Maybe that’s why Bonfire has a new documentary coming out this week and the MSC has a cameo in “The Best Little Whorehouse in Texas.” (Before anyone writes me a letter, it is not my intention to slur the sainted Dolly Parton. I like the film. But like most, I appreciate the work in part for its dearth of solemnity.)
And on the topic of the film’s subject matter, meditate on these two questions, both somewhat salacious yet each posed seriously. (1) What is the likelihood that over the past month, a pair of students has copulated in the Memorial Student Center? No reasonable person, upon honest reflection, can sensibly put the odds below 50 percent. Doing so would be obtuse. You would be laughed off of campus. (2) Arguably the more important question: What about the MSC’s architecture — the office spaces, the food courts, the hidden rooms — in any way suggests that it is something more, that defiling it would be more inappropriate than, say, defiling Blocker or Langford or The Academic Building? The answer, of course, is nothing.
Is that uncouth? Sure. Undignified? Absolutely. Unbecoming? No doubt. Surprising? Please. That’s the problem with the MSC — it’s the problem with the entire concept of “a living memorial.” Living memorials are exercises in self-contradiction, monuments serving antinomic masters.

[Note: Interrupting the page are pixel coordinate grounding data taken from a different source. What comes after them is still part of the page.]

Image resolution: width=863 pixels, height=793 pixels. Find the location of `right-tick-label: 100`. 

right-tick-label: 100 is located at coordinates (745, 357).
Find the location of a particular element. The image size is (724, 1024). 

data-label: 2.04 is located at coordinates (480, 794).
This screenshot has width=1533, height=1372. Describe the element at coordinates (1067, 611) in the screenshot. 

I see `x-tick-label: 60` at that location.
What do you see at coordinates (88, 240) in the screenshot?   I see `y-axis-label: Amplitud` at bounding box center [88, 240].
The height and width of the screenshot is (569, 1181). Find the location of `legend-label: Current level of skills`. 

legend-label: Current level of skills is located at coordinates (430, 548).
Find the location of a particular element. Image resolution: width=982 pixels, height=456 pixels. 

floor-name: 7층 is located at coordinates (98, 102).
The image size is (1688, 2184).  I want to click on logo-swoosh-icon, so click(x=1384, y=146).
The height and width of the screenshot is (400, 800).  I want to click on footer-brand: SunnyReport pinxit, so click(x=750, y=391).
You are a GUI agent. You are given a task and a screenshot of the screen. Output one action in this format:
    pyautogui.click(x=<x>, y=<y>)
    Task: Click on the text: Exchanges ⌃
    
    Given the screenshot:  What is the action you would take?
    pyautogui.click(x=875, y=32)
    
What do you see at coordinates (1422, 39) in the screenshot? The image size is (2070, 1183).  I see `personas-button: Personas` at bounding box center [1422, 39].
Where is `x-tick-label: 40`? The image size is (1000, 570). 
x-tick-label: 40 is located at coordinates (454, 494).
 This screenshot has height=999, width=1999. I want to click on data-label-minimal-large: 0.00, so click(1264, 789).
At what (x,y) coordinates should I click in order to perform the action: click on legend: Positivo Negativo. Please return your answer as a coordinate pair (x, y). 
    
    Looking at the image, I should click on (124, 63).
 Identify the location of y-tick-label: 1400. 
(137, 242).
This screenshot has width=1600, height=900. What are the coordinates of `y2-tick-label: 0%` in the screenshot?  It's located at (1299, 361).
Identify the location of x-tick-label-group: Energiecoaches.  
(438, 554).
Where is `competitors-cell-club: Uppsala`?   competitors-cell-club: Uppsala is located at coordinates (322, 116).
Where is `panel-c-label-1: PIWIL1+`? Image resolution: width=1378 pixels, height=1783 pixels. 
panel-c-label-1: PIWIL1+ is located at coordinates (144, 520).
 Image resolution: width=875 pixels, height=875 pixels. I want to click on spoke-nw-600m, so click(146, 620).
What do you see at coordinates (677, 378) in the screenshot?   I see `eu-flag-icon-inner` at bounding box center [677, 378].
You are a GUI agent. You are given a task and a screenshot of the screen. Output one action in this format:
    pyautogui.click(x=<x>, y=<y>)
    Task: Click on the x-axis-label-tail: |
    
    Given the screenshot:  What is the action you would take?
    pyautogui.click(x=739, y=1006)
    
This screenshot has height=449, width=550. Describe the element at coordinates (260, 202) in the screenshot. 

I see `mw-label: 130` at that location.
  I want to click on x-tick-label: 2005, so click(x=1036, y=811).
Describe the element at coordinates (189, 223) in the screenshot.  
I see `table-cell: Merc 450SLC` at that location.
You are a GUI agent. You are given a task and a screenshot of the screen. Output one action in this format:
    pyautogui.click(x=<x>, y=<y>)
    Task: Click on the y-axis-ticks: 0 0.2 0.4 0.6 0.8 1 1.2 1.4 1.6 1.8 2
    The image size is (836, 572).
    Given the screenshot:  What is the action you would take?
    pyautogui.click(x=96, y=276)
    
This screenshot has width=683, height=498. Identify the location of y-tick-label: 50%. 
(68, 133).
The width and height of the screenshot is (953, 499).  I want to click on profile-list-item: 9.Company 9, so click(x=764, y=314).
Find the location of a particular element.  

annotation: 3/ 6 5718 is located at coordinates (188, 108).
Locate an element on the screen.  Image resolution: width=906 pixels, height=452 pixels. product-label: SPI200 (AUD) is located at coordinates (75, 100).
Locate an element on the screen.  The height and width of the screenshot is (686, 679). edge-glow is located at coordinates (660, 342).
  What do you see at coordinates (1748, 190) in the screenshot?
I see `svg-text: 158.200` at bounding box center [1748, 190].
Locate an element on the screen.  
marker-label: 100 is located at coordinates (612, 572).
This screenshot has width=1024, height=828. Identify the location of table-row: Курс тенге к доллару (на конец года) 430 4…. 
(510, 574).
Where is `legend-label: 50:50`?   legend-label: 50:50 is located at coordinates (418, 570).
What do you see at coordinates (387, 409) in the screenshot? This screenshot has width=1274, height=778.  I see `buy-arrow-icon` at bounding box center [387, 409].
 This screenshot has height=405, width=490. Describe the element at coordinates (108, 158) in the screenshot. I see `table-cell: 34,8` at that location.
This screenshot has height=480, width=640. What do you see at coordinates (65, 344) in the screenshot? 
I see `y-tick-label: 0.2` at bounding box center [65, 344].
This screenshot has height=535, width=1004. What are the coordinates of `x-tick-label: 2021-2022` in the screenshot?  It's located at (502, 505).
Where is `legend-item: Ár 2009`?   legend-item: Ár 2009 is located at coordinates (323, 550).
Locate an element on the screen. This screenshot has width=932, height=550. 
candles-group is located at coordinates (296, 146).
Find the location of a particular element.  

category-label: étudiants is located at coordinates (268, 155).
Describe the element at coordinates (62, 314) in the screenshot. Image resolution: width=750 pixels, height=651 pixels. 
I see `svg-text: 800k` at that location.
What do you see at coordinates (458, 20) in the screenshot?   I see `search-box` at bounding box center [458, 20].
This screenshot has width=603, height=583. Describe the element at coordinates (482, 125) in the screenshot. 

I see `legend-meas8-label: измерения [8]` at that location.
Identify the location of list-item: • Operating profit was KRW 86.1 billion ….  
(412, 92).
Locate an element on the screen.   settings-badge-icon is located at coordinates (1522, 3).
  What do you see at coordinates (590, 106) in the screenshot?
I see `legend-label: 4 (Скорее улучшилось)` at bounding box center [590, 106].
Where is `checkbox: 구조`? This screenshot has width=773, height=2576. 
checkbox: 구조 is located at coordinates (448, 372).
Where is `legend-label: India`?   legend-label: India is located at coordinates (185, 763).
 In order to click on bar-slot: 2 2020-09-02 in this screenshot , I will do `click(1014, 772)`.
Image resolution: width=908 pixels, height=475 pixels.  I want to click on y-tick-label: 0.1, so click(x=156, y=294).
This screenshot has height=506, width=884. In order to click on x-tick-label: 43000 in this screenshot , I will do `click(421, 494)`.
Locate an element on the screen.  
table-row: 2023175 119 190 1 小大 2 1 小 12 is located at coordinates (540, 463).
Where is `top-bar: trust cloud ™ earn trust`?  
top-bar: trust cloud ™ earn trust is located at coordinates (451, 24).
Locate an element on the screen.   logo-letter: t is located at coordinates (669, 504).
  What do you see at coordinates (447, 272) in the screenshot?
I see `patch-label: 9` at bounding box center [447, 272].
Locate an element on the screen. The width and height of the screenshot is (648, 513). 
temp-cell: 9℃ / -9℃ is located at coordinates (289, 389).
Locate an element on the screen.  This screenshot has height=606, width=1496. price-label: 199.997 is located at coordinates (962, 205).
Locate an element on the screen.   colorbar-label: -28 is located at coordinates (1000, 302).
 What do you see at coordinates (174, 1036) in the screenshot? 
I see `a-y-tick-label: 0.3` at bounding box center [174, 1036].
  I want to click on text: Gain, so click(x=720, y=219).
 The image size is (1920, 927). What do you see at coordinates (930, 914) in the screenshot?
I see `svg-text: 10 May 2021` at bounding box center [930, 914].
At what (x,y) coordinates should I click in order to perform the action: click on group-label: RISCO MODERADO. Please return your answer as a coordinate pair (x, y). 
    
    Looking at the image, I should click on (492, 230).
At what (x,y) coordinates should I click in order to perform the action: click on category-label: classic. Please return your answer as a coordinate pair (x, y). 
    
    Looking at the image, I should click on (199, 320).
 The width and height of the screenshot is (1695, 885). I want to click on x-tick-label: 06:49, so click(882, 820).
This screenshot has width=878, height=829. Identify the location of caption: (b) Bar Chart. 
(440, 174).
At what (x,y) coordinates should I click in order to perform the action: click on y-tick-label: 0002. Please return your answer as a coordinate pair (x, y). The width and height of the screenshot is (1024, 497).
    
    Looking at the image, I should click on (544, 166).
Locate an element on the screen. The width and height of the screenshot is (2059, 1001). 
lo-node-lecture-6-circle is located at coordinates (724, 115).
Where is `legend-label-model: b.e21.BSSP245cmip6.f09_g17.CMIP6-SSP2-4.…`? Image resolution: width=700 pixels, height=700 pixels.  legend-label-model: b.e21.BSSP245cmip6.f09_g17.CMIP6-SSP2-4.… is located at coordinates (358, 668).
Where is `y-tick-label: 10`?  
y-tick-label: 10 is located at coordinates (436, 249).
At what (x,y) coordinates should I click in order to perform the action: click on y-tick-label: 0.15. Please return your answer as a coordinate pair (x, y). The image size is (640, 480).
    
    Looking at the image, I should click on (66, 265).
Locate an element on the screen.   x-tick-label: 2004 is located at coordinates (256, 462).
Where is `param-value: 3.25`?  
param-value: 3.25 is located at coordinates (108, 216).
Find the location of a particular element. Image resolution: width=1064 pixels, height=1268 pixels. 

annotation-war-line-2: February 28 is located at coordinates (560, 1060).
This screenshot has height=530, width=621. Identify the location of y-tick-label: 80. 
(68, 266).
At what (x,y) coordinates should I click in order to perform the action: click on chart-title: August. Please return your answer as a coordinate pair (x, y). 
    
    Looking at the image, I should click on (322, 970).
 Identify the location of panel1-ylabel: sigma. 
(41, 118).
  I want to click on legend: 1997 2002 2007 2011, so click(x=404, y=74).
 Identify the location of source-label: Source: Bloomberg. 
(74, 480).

One feels a pang of sympathy for the MSC’s architects: Life frequently gets in the way of respectability. The Flag Room can’t simultaneously be “the living room of A&M” — as the university itself refers to the space on its website — and a central hub in a memorial. A living room suggests potato chips and beer and Netflix. Above all else, it suggests comfort. Memorials shouldn’t be comfortable.
If the Memorial Student Center is to be what the first word in its name suggests, the memorials themselves can’t be shoved in what is effectively its back corner. They should be placed at the primary points of ingress and egress. Additionally, there should just be more. Plain and simple. What we intend to memorialize should be dispersed throughout, unavoidable. One should be able to explore the building’s myriad floors and discover something new every time. Fifty-five Aggies died in World War I. Start there. Give them something a little more educational than the 55 trees surrounding Simpson Drill Field. It would be an imperfect yet sensible compromise between our twin impulses.
If we aren’t going to invest the time, money or effort in changing the culture, so be it. Aggies can live with that. Aggies are living with that. But if that’s the decision to which we are committed, spare us the self-serving sermons about the MSC’s supposed sacredness. We must pick a gear and stay in it. Because when visitors walk through without shoes, loudly cursing, never pausing to hazard a glance at those eight memorials, one can’t help but to feel that aggressively telling someone to “Take off your hat!” or “Get off the grass!” just seems trivial.